Nucleotide sequence analyses predict that human pituitary and human placental gonadotropin-releasing hormone receptors have identical primary structures.

Abstract

Gonadotropin-releasing hormone (GnRH) interacts with a putative receptor in human placenta to cause the dose-dependent release of human chorionic gonadotropin (hCG) in a manner analogous to hypothalamic GnRH stimulation of luteinizing hormone (LH), and follicle-stimulating hormone (FSH) by the pituitary gland. However, GnRH agonists bind a placental binding site at a lower affinity than they bind the pituitary GnRH receptor, suggesting the two sites differ.

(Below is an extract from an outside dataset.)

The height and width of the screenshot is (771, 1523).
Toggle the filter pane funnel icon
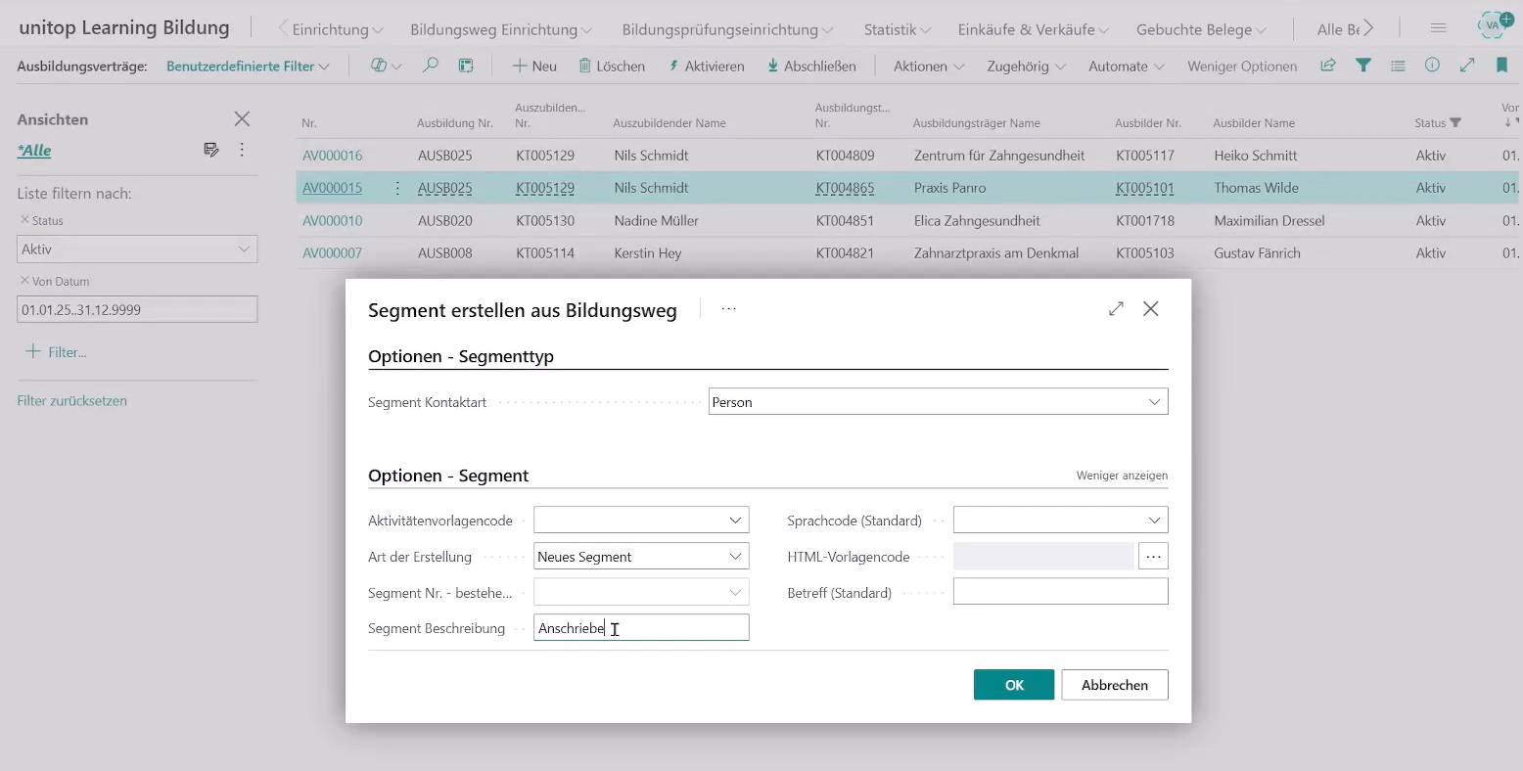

To address this issue, human placental GnRH receptor mRNA from an 8-wk placental sample was amplified using primers based on the sequence of the human pituitary receptor, cloned, and sequenced. The sequence of the placental transcript was found to be identical to its pituitary counterpart. Thus, as with the pituitary receptor, this placental receptor transcript appears to encode a single polypeptide chain with seven intramembranous domains and two glycosylation sites. However, it is possible these receptors differ in their posttranslational processing or there is more than one placental GnRH receptor. In addition, subsequent gene amplification studies, modified to increase the sensitivity of the method, revealed a band of the predicted size (approximately 1051 bp) in a 6-wk and two 8-wk placental samples, but not in 5-wk and 7-wk samples. The failure to amplify GnRH receptor mRNA at these gestational ages did not appear to be an issue of cell health or sample degradation, since GnRH, alpha hCG, and beta hCG mRNA were amplified from each of these tissues. Instead these data suggest GnRH receptor mRNA may have a short half-life or the mRNA may be translated as rapidly as it is transcribed, with the result that it has not accumulated in the cell.